=== Task details ===
Rewrite the records below, replacing every occurrence of "GUI agent" with "screen assistant" and leaving all other text unchanged.

◆ ◆ ◆ ◆

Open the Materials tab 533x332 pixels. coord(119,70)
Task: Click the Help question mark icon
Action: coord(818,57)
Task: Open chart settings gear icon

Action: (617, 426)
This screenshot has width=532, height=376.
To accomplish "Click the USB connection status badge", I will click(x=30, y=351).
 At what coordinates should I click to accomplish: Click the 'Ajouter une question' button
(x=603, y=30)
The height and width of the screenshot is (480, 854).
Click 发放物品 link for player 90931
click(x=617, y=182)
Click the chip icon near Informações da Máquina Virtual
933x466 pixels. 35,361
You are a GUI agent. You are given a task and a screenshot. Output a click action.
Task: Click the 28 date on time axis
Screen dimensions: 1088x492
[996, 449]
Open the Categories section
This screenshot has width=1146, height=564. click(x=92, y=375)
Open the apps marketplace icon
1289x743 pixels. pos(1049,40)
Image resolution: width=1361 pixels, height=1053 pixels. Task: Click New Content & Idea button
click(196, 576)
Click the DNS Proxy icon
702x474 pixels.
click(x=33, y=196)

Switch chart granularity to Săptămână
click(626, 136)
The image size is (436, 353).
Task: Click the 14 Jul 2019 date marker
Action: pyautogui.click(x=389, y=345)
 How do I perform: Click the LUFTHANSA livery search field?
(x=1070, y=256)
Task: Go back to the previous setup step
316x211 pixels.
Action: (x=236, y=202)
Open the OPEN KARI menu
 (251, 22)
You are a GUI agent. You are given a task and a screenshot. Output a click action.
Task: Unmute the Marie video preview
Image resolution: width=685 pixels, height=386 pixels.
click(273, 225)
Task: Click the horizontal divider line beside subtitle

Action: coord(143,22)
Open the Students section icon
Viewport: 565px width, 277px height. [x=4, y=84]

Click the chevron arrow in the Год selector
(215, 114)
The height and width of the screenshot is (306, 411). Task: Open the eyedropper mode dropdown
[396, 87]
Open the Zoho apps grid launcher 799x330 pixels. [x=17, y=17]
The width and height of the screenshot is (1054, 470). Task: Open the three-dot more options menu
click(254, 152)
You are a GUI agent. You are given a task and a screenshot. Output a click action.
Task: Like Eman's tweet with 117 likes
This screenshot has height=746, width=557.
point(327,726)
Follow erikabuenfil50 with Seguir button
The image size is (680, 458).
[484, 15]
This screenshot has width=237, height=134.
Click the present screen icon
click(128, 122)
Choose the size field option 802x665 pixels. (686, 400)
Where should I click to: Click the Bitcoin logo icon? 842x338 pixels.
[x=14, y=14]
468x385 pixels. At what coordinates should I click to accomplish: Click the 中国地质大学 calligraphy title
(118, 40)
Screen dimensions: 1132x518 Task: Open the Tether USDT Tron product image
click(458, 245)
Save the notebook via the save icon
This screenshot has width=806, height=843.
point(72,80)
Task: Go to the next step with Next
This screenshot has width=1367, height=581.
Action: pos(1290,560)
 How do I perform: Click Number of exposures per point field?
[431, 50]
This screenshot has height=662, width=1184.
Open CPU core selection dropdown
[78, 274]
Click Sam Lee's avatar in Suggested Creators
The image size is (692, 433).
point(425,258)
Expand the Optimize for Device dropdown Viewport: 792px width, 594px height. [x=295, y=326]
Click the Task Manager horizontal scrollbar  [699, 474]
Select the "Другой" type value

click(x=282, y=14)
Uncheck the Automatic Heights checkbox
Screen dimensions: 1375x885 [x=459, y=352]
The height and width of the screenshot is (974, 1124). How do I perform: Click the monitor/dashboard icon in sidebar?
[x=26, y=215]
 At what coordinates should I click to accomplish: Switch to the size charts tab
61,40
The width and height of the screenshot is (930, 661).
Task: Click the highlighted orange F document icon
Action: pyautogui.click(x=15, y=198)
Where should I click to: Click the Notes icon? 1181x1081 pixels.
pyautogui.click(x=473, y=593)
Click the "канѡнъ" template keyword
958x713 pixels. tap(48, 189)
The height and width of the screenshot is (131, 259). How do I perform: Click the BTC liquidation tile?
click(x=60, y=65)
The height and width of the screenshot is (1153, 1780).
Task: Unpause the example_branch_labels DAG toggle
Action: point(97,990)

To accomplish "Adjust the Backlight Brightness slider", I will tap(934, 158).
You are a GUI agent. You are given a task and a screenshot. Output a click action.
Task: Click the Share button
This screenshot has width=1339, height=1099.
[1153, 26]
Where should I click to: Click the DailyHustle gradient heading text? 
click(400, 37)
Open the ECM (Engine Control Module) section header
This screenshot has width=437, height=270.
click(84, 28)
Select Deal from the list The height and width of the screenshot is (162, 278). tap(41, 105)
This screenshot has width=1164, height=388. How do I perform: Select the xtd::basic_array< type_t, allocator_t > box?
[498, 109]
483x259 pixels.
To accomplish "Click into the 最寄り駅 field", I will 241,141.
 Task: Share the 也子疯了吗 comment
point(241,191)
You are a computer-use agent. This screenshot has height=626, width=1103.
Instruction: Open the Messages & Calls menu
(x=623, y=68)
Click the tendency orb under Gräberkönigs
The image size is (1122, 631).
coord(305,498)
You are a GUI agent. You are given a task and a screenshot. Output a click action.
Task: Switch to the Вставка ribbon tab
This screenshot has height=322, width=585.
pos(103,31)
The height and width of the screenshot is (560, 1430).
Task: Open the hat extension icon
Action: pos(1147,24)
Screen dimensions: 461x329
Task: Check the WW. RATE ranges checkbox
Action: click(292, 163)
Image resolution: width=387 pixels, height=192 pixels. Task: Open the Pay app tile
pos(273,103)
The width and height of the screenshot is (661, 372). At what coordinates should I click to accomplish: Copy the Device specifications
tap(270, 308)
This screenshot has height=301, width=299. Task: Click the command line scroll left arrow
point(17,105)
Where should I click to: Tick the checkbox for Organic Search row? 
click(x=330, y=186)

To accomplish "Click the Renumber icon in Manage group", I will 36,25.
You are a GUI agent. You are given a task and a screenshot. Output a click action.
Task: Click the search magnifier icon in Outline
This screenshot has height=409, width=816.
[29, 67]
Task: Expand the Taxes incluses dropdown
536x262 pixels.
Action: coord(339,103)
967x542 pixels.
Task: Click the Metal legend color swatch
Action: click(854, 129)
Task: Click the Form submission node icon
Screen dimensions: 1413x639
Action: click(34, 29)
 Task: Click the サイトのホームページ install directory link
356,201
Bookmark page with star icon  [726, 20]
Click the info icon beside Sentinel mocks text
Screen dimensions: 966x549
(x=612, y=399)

◆ ◆ ◆ ◆

=== Task result ===
Open the Materials tab 533x332 pixels. coord(119,70)
Task: Click the Help question mark icon
Action: coord(818,57)
Task: Open chart settings gear icon

Action: (617, 426)
This screenshot has width=532, height=376.
To accomplish "Click the USB connection status badge", I will click(x=30, y=351).
 At what coordinates should I click to accomplish: Click the 'Ajouter une question' button
(x=603, y=30)
The height and width of the screenshot is (480, 854).
Click 发放物品 link for player 90931
click(x=617, y=182)
Click the chip icon near Informações da Máquina Virtual
933x466 pixels. 35,361
You are a screen assistant. You are given a task and a screenshot. Output a click action.
Task: Click the 28 date on time axis
Screen dimensions: 1088x492
[996, 449]
Open the Categories section
This screenshot has width=1146, height=564. click(x=92, y=375)
Open the apps marketplace icon
1289x743 pixels. pos(1049,40)
Image resolution: width=1361 pixels, height=1053 pixels. Task: Click New Content & Idea button
click(196, 576)
Click the DNS Proxy icon
702x474 pixels.
click(x=33, y=196)

Switch chart granularity to Săptămână
click(626, 136)
The image size is (436, 353).
Task: Click the 14 Jul 2019 date marker
Action: pyautogui.click(x=389, y=345)
 How do I perform: Click the LUFTHANSA livery search field?
(x=1070, y=256)
Task: Go back to the previous setup step
316x211 pixels.
Action: (x=236, y=202)
Open the OPEN KARI menu
 (251, 22)
You are a screen assistant. You are given a task and a screenshot. Output a click action.
Task: Unmute the Marie video preview
Image resolution: width=685 pixels, height=386 pixels.
click(273, 225)
Task: Click the horizontal divider line beside subtitle

Action: coord(143,22)
Open the Students section icon
Viewport: 565px width, 277px height. [x=4, y=84]

Click the chevron arrow in the Год selector
(215, 114)
The height and width of the screenshot is (306, 411). Task: Open the eyedropper mode dropdown
[396, 87]
Open the Zoho apps grid launcher 799x330 pixels. [x=17, y=17]
The width and height of the screenshot is (1054, 470). Task: Open the three-dot more options menu
click(254, 152)
You are a screen assistant. You are given a task and a screenshot. Output a click action.
Task: Like Eman's tweet with 117 likes
This screenshot has height=746, width=557.
point(327,726)
Follow erikabuenfil50 with Seguir button
The image size is (680, 458).
[484, 15]
This screenshot has width=237, height=134.
Click the present screen icon
click(128, 122)
Choose the size field option 802x665 pixels. (686, 400)
Where should I click to: Click the Bitcoin logo icon? 842x338 pixels.
[x=14, y=14]
468x385 pixels. At what coordinates should I click to accomplish: Click the 中国地质大学 calligraphy title
(118, 40)
Screen dimensions: 1132x518 Task: Open the Tether USDT Tron product image
click(458, 245)
Save the notebook via the save icon
This screenshot has width=806, height=843.
point(72,80)
Task: Go to the next step with Next
This screenshot has width=1367, height=581.
Action: pos(1290,560)
 How do I perform: Click Number of exposures per point field?
[431, 50]
This screenshot has height=662, width=1184.
Open CPU core selection dropdown
[78, 274]
Click Sam Lee's avatar in Suggested Creators
The image size is (692, 433).
point(425,258)
Expand the Optimize for Device dropdown Viewport: 792px width, 594px height. [x=295, y=326]
Click the Task Manager horizontal scrollbar  [699, 474]
Select the "Другой" type value

click(x=282, y=14)
Uncheck the Automatic Heights checkbox
Screen dimensions: 1375x885 [x=459, y=352]
The height and width of the screenshot is (974, 1124). How do I perform: Click the monitor/dashboard icon in sidebar?
[x=26, y=215]
 At what coordinates should I click to accomplish: Switch to the size charts tab
61,40
The width and height of the screenshot is (930, 661).
Task: Click the highlighted orange F document icon
Action: pyautogui.click(x=15, y=198)
Where should I click to: Click the Notes icon? 1181x1081 pixels.
pyautogui.click(x=473, y=593)
Click the "канѡнъ" template keyword
958x713 pixels. tap(48, 189)
The height and width of the screenshot is (131, 259). How do I perform: Click the BTC liquidation tile?
click(x=60, y=65)
The height and width of the screenshot is (1153, 1780).
Task: Unpause the example_branch_labels DAG toggle
Action: point(97,990)

To accomplish "Adjust the Backlight Brightness slider", I will tap(934, 158).
You are a screen assistant. You are given a task and a screenshot. Output a click action.
Task: Click the Share button
This screenshot has width=1339, height=1099.
[1153, 26]
Where should I click to: Click the DailyHustle gradient heading text? 
click(400, 37)
Open the ECM (Engine Control Module) section header
This screenshot has width=437, height=270.
click(84, 28)
Select Deal from the list The height and width of the screenshot is (162, 278). tap(41, 105)
This screenshot has width=1164, height=388. How do I perform: Select the xtd::basic_array< type_t, allocator_t > box?
[498, 109]
483x259 pixels.
To accomplish "Click into the 最寄り駅 field", I will 241,141.
 Task: Share the 也子疯了吗 comment
point(241,191)
You are a computer-use agent. This screenshot has height=626, width=1103.
Instruction: Open the Messages & Calls menu
(x=623, y=68)
Click the tendency orb under Gräberkönigs
The image size is (1122, 631).
coord(305,498)
You are a screen assistant. You are given a task and a screenshot. Output a click action.
Task: Switch to the Вставка ribbon tab
This screenshot has height=322, width=585.
pos(103,31)
The height and width of the screenshot is (560, 1430).
Task: Open the hat extension icon
Action: pos(1147,24)
Screen dimensions: 461x329
Task: Check the WW. RATE ranges checkbox
Action: click(292, 163)
Image resolution: width=387 pixels, height=192 pixels. Task: Open the Pay app tile
pos(273,103)
The width and height of the screenshot is (661, 372). At what coordinates should I click to accomplish: Copy the Device specifications
tap(270, 308)
This screenshot has height=301, width=299. Task: Click the command line scroll left arrow
point(17,105)
Where should I click to: Tick the checkbox for Organic Search row? 
click(x=330, y=186)

To accomplish "Click the Renumber icon in Manage group", I will 36,25.
You are a screen assistant. You are given a task and a screenshot. Output a click action.
Task: Click the search magnifier icon in Outline
This screenshot has height=409, width=816.
[29, 67]
Task: Expand the Taxes incluses dropdown
536x262 pixels.
Action: coord(339,103)
967x542 pixels.
Task: Click the Metal legend color swatch
Action: click(854, 129)
Task: Click the Form submission node icon
Screen dimensions: 1413x639
Action: click(34, 29)
 Task: Click the サイトのホームページ install directory link
356,201
Bookmark page with star icon  [726, 20]
Click the info icon beside Sentinel mocks text
Screen dimensions: 966x549
(x=612, y=399)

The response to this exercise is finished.